Not that we have to be scared of death.
I remembered myself and god last January, so i can say am actually about 7 months young.
A big baby in adult body.
Deep down ,I know this is not my first time here on earth.
The same goes to you too.
We have lived and been here many many times.
Rumi reminded us the same in the 13th century.
I could easily be hundred and hundred of years or even thousands of years young.
I have some ideas who i was in the past lives but let me keep that to myself.
Sad isnt it ?
I cannot fully remember all the details despite me having excellent memory.
You don’t recall anything either.
What have i done in the past to deserve this being dumped into this maya again and again with no recollection of who i was.
Reset and moulded into somebody I was not .
I was trapped in the soul machine the samsara,a cycle of birth , live and death.
All for not waking up before i ceased.
A very unfortunate repeat mistakes that I don’t remember until now.
Sleeping can be very pricey indeed .
Its beyond mean to delete my memories and duped me into believing i was born for the first time on July 25th 1985.
The same cycle repeated with all the heavy conditionings and programming since birth.
Adopted the false identity the many societal beliefs , values and norms.
Separated from the one into a name, gender, race, nationality, religion, and the list goes on.
All which neither of mine to begin with.
Scammed into education into work.
How many with degree but remains jobless?
How many beaten or displaced by AI?
Left with useless piece of paper and expensive student loans.
How many hating their jobs but stuck because of financial needs.

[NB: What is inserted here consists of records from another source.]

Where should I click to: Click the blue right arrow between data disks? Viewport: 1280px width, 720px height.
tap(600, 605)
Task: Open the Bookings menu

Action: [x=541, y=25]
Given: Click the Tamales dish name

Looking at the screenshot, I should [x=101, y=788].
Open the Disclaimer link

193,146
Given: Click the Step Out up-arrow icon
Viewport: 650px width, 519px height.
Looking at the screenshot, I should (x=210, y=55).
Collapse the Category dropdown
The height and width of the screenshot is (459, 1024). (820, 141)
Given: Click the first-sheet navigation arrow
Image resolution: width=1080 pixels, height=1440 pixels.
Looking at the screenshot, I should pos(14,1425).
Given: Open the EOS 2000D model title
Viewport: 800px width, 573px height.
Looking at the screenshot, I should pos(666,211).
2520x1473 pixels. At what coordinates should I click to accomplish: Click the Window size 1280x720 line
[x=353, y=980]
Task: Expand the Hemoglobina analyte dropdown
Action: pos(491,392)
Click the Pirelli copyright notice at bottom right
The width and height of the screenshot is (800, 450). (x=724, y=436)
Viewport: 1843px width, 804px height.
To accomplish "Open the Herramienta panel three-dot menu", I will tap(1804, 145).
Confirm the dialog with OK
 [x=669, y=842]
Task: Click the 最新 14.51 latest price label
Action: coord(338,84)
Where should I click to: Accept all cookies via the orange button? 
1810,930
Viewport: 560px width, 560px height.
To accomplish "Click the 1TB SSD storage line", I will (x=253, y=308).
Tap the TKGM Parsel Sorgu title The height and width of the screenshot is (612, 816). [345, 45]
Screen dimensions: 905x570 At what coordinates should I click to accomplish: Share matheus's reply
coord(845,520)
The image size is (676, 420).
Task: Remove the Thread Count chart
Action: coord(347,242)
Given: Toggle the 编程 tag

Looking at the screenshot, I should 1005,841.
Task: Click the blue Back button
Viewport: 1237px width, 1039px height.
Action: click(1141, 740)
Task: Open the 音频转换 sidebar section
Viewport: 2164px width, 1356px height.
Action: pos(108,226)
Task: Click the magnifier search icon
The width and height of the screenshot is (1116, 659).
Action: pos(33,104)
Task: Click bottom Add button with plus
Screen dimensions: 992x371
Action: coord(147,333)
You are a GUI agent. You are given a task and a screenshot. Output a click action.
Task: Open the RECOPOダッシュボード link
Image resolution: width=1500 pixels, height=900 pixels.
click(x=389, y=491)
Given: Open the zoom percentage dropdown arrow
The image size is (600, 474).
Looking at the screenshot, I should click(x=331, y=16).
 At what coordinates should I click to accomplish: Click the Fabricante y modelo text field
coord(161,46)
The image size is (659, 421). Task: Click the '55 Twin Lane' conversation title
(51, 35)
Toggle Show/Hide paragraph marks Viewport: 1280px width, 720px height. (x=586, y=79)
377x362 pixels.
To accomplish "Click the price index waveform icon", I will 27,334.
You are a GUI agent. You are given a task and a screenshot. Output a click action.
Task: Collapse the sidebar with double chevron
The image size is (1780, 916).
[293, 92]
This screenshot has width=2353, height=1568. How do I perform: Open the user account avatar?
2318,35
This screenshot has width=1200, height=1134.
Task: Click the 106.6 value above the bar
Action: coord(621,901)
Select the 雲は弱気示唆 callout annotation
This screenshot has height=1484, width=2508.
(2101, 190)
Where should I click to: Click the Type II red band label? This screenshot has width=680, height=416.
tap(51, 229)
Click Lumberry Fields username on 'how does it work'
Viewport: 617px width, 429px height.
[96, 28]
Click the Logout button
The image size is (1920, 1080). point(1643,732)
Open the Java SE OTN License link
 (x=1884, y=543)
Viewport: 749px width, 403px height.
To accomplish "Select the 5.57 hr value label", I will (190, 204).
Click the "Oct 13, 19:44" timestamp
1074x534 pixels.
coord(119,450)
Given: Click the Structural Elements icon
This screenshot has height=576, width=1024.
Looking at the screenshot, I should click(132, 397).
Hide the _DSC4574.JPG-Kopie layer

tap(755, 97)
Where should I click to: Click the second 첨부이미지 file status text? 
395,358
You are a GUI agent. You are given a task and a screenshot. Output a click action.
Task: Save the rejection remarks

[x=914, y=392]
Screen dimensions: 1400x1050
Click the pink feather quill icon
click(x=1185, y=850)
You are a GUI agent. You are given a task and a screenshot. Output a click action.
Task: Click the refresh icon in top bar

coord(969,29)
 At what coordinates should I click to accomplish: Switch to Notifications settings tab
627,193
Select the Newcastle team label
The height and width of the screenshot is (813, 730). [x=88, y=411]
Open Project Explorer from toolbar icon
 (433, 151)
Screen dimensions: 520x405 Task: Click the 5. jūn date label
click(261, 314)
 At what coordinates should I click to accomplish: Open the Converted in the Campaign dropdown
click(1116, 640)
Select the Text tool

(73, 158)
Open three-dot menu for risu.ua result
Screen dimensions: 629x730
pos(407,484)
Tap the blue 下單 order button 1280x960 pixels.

I was made and programmed silently for a very long time.
Distanced from the god the source the minute I was born.
Deceived by the world again just like in my past lives.
But this time i remember my true self and god.
Am one with god and the universe.
The old self was never existed never me.
I broke the cycle finally after thousands of years.
Today am very proud to say remember am thousands years young.
I looked in the mirror and couldn't be more happier.
No wonder i couldn't care less about birthday, I have been here for so long.
No wonder my body clock reset to biphasic night sleep because that what I was doing in my many past.
Endless thanks to those in my past lives for guiding me and making this possible.
May we all see each other again one day.
And we surely will.
And how old are you?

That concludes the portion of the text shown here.